O problema dos algoritmos enviesados é global. Um novo estudo da fundação chinesa Mana Data com apoio da ONU Mulheres mostra que pesquisas em mecanismos de busca como o Baidu respondem aos termos “CEO”, “engenheiro” e “cientista” (que em mandarim não têm gênero) com imagens de homens. A matéria do SCMP, de Phoebe Zhang, explora o fascinante tema. Muita gente da área de Inteligência Artificial e programação na China considera que não existe viés nos algoritmos, mas algumas empresas (como a Alibaba) já começaram a tomar providências.
Falando em lutar contra algoritmos, vale ler essa tradução do Jeffrey Ding (da ChinaAI) de uma matéria em mandarim sobre os jovens chineses tentando burlar a vida vigiada por essas fórmulas.

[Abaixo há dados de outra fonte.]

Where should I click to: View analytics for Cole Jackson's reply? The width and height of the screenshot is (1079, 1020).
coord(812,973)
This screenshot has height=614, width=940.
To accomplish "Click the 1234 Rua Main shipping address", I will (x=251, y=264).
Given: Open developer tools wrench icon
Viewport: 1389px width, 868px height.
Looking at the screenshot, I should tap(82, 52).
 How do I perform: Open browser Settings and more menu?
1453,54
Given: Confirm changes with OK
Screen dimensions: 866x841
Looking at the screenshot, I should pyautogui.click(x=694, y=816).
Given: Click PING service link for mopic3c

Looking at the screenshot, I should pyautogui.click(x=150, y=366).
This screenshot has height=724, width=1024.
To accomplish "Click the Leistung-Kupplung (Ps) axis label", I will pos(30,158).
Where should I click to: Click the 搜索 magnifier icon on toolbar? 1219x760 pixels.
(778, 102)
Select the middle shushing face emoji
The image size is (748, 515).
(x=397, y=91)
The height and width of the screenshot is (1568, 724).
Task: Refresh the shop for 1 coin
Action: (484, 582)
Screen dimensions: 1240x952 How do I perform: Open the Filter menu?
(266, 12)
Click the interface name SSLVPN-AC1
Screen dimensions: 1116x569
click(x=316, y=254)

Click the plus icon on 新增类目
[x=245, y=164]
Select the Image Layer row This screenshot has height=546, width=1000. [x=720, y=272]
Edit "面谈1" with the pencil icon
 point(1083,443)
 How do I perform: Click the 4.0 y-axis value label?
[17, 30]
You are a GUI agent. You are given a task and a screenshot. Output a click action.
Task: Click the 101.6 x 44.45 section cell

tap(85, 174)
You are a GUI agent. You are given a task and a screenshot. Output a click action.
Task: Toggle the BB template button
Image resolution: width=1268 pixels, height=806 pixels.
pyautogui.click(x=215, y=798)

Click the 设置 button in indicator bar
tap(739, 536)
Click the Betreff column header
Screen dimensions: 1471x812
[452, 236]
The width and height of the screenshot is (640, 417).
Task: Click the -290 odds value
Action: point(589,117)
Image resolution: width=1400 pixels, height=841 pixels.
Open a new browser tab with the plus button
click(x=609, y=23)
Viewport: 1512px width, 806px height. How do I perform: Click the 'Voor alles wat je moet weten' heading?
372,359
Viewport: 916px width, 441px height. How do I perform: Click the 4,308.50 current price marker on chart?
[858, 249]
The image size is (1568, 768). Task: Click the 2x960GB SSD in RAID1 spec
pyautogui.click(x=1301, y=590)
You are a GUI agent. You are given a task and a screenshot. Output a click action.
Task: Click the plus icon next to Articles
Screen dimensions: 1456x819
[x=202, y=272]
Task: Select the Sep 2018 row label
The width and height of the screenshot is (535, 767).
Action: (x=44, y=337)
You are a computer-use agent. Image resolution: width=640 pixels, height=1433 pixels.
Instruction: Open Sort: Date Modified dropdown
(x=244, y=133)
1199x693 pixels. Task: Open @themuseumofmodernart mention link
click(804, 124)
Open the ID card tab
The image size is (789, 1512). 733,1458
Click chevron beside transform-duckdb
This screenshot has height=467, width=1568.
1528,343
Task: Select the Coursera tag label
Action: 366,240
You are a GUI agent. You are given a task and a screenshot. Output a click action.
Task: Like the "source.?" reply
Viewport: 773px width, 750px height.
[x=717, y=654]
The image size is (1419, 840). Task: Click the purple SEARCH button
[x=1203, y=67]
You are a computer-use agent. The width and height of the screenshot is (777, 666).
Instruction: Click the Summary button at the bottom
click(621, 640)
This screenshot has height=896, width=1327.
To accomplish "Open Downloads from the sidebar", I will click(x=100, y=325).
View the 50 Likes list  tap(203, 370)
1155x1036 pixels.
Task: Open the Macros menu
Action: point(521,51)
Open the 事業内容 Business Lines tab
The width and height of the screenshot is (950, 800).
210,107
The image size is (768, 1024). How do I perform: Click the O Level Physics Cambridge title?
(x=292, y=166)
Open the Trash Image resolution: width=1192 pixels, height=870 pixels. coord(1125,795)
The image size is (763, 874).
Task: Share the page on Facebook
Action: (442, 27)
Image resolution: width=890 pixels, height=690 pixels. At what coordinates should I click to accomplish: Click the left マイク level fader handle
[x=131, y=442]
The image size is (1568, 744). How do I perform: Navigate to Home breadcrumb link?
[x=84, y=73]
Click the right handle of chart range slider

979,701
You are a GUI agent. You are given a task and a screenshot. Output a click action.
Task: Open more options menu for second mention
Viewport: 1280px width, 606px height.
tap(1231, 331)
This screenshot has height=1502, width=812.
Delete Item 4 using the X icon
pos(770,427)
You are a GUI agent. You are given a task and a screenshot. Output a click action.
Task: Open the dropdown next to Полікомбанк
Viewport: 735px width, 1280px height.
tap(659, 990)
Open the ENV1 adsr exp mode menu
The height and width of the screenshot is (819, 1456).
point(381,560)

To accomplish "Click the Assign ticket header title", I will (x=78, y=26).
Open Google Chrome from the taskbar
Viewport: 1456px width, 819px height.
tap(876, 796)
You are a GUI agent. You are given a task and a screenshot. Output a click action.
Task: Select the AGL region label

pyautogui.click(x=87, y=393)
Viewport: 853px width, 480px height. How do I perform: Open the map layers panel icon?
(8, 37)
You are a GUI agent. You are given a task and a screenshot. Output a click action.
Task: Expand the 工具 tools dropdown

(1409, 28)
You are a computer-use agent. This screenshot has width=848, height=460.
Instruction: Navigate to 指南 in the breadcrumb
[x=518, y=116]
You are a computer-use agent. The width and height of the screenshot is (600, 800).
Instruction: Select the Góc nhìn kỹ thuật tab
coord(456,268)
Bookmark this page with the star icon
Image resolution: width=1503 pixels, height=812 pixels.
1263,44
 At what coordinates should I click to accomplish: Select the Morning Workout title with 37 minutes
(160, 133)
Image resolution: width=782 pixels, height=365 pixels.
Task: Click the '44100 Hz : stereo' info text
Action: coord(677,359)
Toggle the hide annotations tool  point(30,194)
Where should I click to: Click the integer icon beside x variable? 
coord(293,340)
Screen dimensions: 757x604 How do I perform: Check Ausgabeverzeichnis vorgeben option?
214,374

Qual o limite da tolerância zero contra a Covid? Que a China tenta manter sua política de não conviver com o coronavírus, já estamos mais que ligados – mas a eutanásia de três gatos em Harbin, no nordeste chinês, gerou espanto. O caso aconteceu após a tutora dos animais ter testado positivo para a doença e ter deixado sua residência para tratamento em um hospital. Ela teria deixado comida e água suficientes para os bichinhos para o período em que estaria fora, além de ter pedido que seus vizinhos ficassem de olho nos animais. Porém, um agente comunitário entrou na residência da paciente e por duas vezes submeteu os gatos a testes para Covid-19, cujos resultados teriam sinalizado que os animais estariam com o vírus. Apesar da tutora não ter assinado o termo de consentimento necessário, os animais foram mortos. O caso gerou forte polêmica nas redes sociais chinesas diante também da reação da tutora. Já falamos aqui que os felinos contam com forte popularidade entre os chineses. Para conter a animosidade e as críticas, o Global Times chegou, inclusive, a publicar um texto opinativo dizendo que a China cuida melhor dos gatos do que alguns países do Ocidente cuidam de vidas humanas com Covid-19. Até o momento, cientistas chegaram à conclusão de que são muito baixas as chances de felinos transmitirem a doença para humanos.
Zheng He foi um grande explorador chinês do século XV. Sob seu comando, o império da China chegou a praticamente todos os cantos do mundo. Esta seção é inspirada nele e te convida a explorar ainda mais a China.
Olá, alô, oi: o The World of Chinese fez uma compilação das diversas saudações usadas na China para além do batido “nǐhǎo” (你好). Você conhece todas elas?
Jesus com características chinesas: veja estas belas ilustrações que missionários do início do séc. XIX, em Shanghai, usavam para ensinar a Bíblia.
Calendário vintage: no início do século XX, antes dos famosos pôsteres de propaganda, os pôsteres-calendários foram tendência artística na China. Conheça mais sobre os yuefenpai neste texto do Snow Pavillion.
Resistência: este texto do The Diplomat conta como, apesar de muitas dificuldades, as comunidades LGBTQIA+ têm resistido em países do leste asiático, entre eles, a China.
Uma deidade mulher: o Sixth Tone deu início a uma série de histórias sobre Quanzhou, cidade portuária que integrava a rota da seda marítima, com um texto que fala sobre a adoração de uma deusa, Li Mo ou Mazu. Confira!
Para sempre: esse curioso artigo da Quartz discute sobre o uso do prefixo “Ever” nos nomes em inglês de marcas chinesas.
Um pouco mais acadêmico: o artigo de Olivia Bulla e José Renato Peneluppi sobre a gestão de crise do governo chinês frente à pandemia foi premiado na Conferência Internacional sobre Organização Pública. Eles argumentam que o modelo político foi essencial para a contenção. O que você acha?